Your instructions =
Put the stretch of the records from the line containing "The width and" through the line containing "I want to click" into a numbered list, one item per line with blank lines omitted. Leave the pictures out of the answer.

Input for this task =
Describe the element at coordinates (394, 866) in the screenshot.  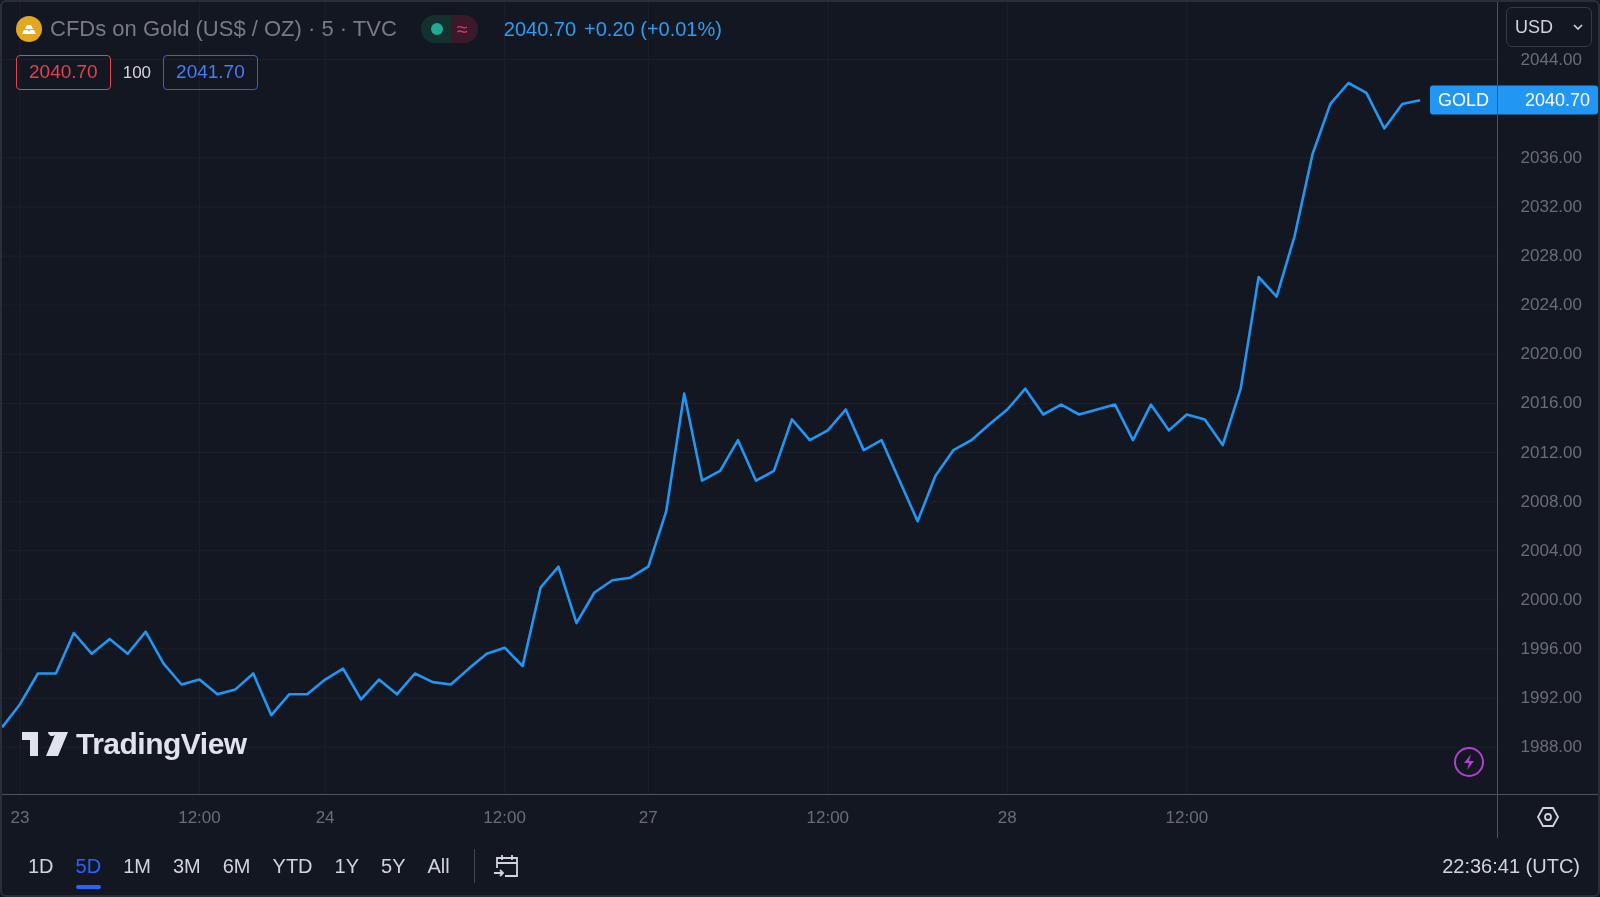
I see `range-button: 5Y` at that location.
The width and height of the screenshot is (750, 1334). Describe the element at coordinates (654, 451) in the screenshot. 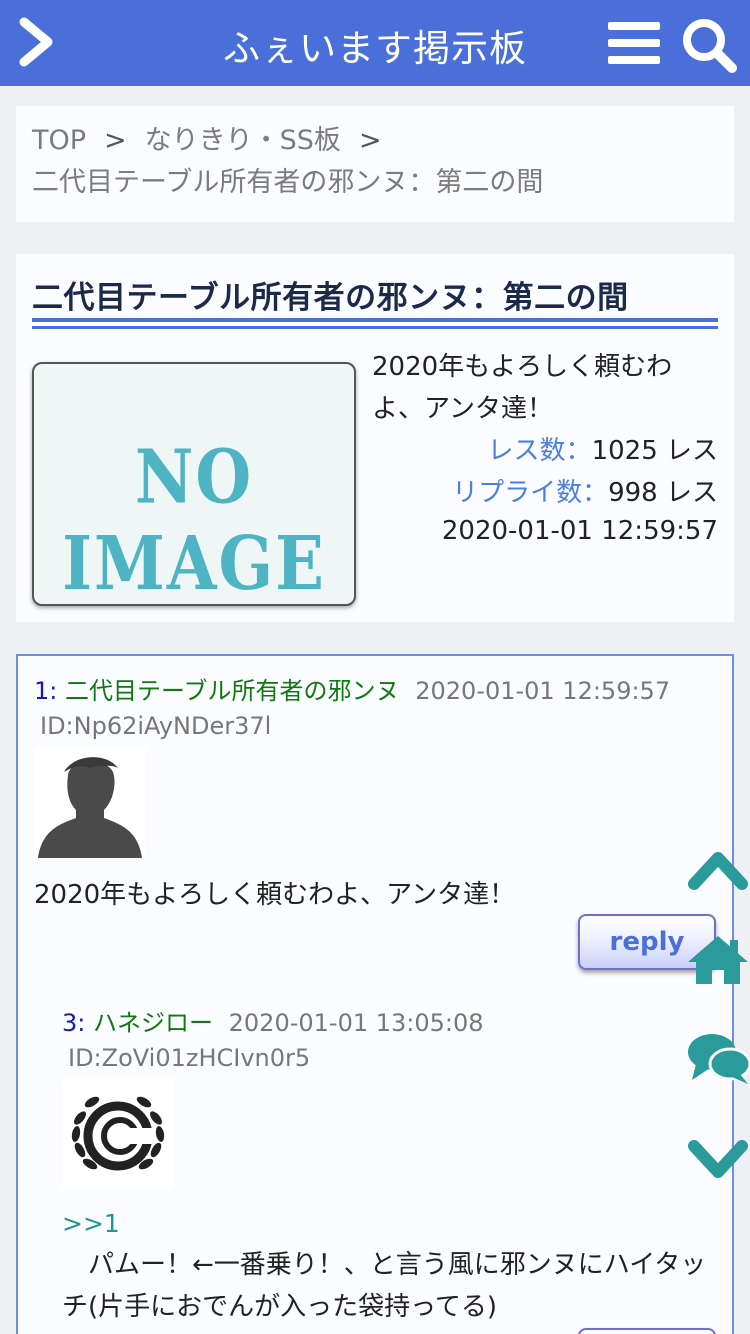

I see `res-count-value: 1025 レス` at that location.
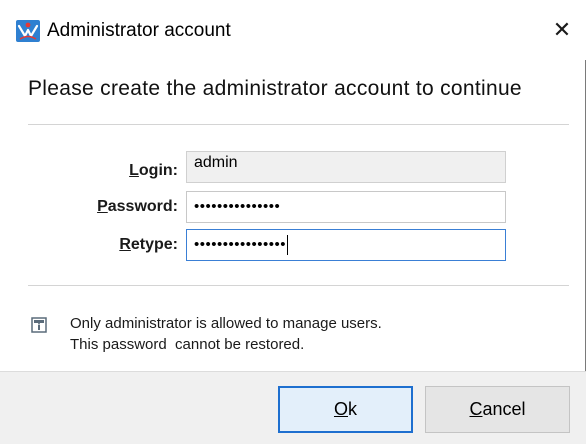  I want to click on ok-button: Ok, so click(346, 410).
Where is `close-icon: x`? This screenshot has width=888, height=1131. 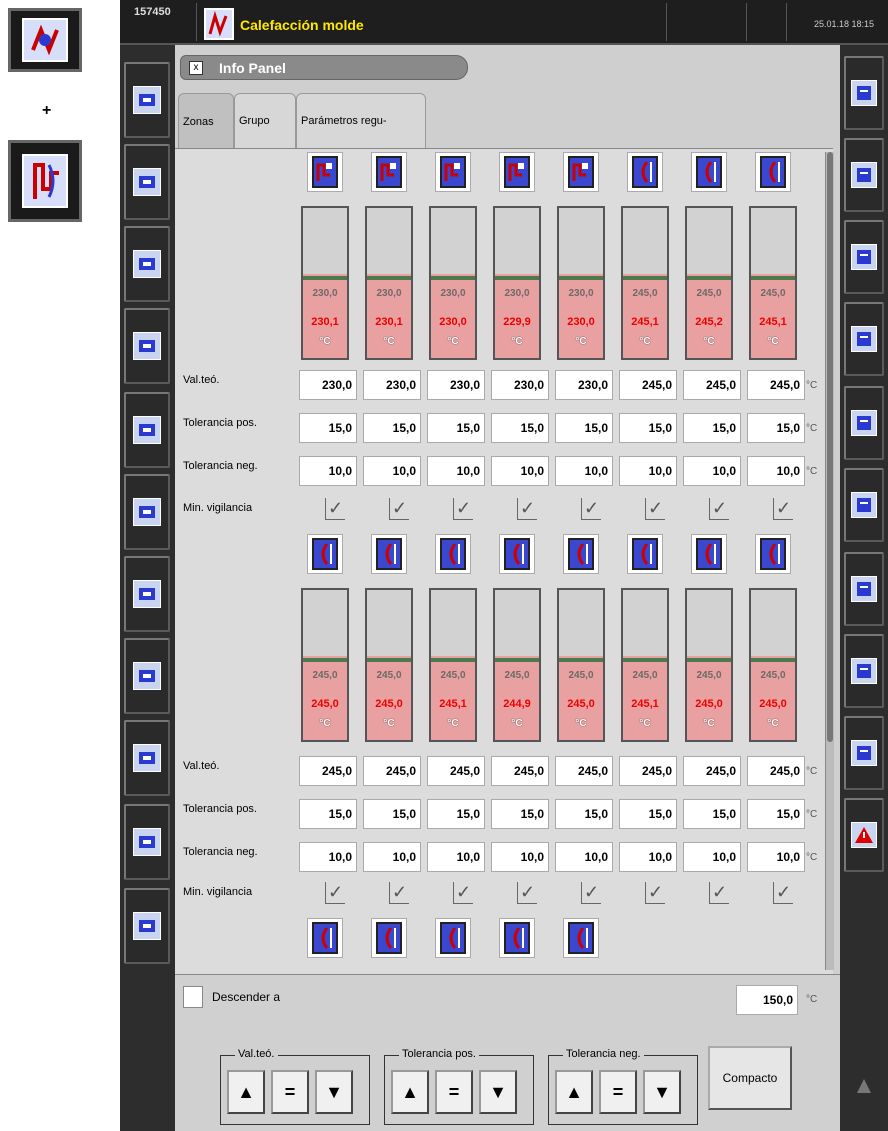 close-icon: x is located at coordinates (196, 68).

Expected answer =
1. The width and height of the screenshot is (750, 1334). Describe the element at coordinates (654, 451) in the screenshot. 
2. I see `res-count-value: 1025 レス` at that location.
3.   I want to click on ok-button: Ok, so click(346, 410).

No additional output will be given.